Monday, September 25, 2006

New kid on the block

How much more of a mess can the Middle East become?

Egypt to Begin Nuclear Programme

Egypt has said it will re-launch its nuclear energy
programme after a 20-year freeze as it announced plans
to build a nuclear power station on the Mediterranean coast.


...and the ticks on the doomsday clock just keep coming faster and faster...

Tuesday, September 19, 2006

Well said!

From a blog I frequent...

Puppy Training Supplies Courtesy the WSJ
by soccerdad

From the Opinion Journal The Liberals' War: Why is the left afraid to face up to the threat of radical Islam? By Brett Stephens

Usually I try and just let this kind of nonsense pass realizing that it panders to a certain unthinking crowd that will just accept it without giving it a second thought. But for some, as yet, unexplainable masochistic impulse I decided to take a closer look.

Here's a puzzle: Why is it so frequently the case that the people who have the most at stake in the battle against Islamic extremism and the most to lose when Islamism gains--namely, liberals--are typically the most reluctant to fight it?

This opening paragraph left me going WTF. Why do liberals have more at stake? Certainly liberals don’t enjoy any more freedoms than anyone else. Islamic extremists have shown no proclivity of attacking liberals as opposed to conservatives. So what’s the point? Is it a strawman? I’ll take a stab at this in a moment.

This may be reading too much into Ms. Newman's essay.

I love this kind of nonsense, since it’s basically saying “yeah we are interpreting this in a self-serving way, out of context, but we’re going ahead anyway”.

Yet after 9/11 at least a few old-time voices on the left--Christopher Hitchens, Bruce Bawer, Paul Berman and Ron Rosenbaum, among others--understood that what Islamism most threatened wasn't just America generally, but precisely the values that modern liberalism had done so much to promote and protect for the past 40 years: civil rights, gay rights, feminism, privacy rights, reproductive choice, sexual freedom, the right to worship as one chooses, the right not to worship at all.

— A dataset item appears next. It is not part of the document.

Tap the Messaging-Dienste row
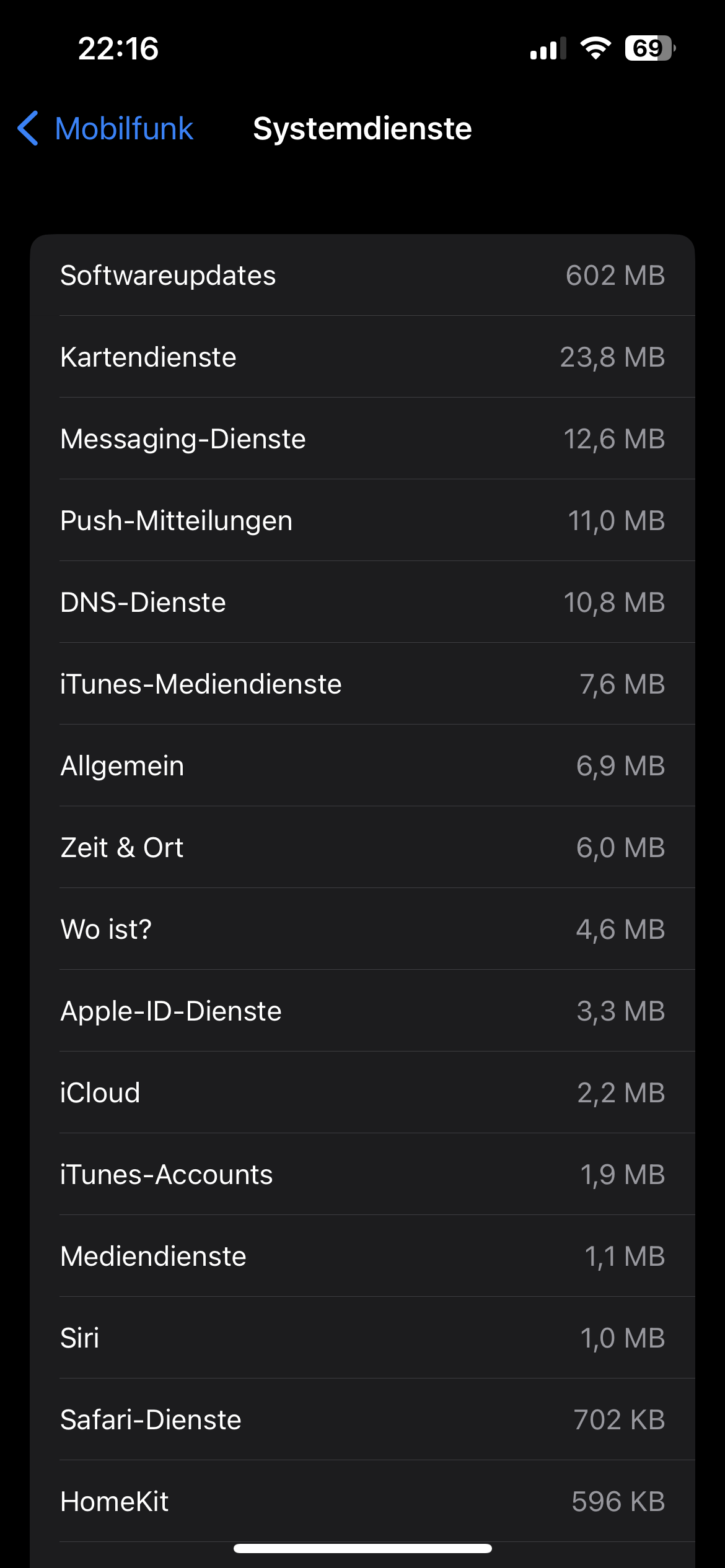 click(x=362, y=438)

Lets look at the second part of this quote. Here I see some progress for the right. They are finally admitting in public and in writing that it is liberals who fight for personal freedom. And by implication, it is the right who doesn’t or does so with much less enthusiasm.

Now lets get to the crux.

An instinct for pacifism surely goes some way toward explaining the left's curious unwillingness to sign up for a war to defend its core values.

This statement is breathtaking in the magnitude of the logical jump one has to make to accept this at face value. Exactly how are the Islamic extremists going to undo the freedoms that the liberals have fought for? Exactly how are they going to force us to re-segregate the south, or impinge on the other rights that Mr Stephens listed? The irony in him mentioning privacy rights is priceless, although I suspect it was lost on him. Certainly for the Islamic extremists to actually and directly cause an abrogation of the liberties, would imply that they would somehow take over the US government. Clearly this is ludicrous on its face. What the Islamic extremists are capable of doing is to inflict fear, by the threat of more terrorist attacks. But the Bush administration has assured us we are now safer than we were.

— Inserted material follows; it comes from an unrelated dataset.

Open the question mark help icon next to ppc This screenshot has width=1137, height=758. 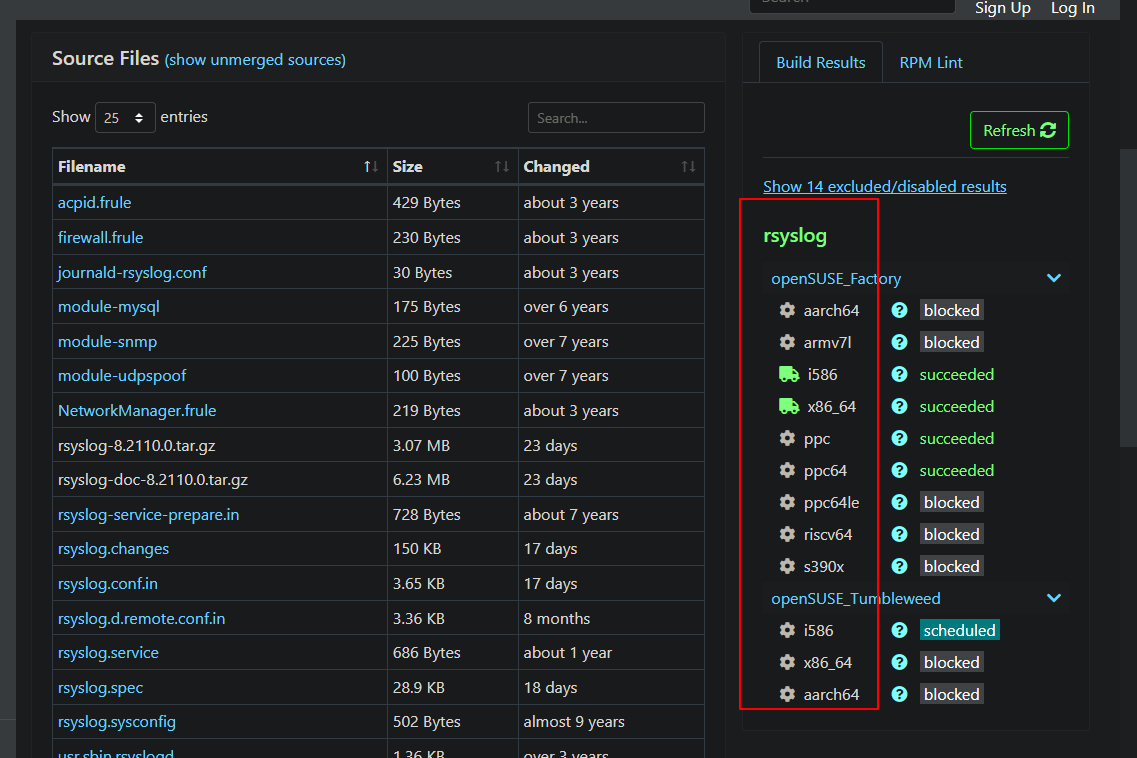(x=898, y=438)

Since Mr. Stephens as admitted to his relatively diminished interest in promoting liberties, I would like to offer an alternative explanation. The liberals, who are much savvier with respect to liberties, realize full well that the threat to our liberties and, in particular, to those mentioned by Mr. Stephens are not from Islamic extremists, but to the right wing administration whose leader sees the Constitution as a damn piece of paper. I mean how can we take seriously the musing on liberties by someone who admits that his side isn’t that interested in them. Just maybe the liberals who have fought the hardest for personal liberties have it right. It is the so-called “conservatives” who are exploiting the fear of future terrorist attack to restrict the liberties of Americans, employ torture, and spy on Americans. So unless the Islamic extremists hijack our government how will we lose the personal freedoms Mr Stephens lists? Is he suggesting that they are capable of defeating the US on its own soil?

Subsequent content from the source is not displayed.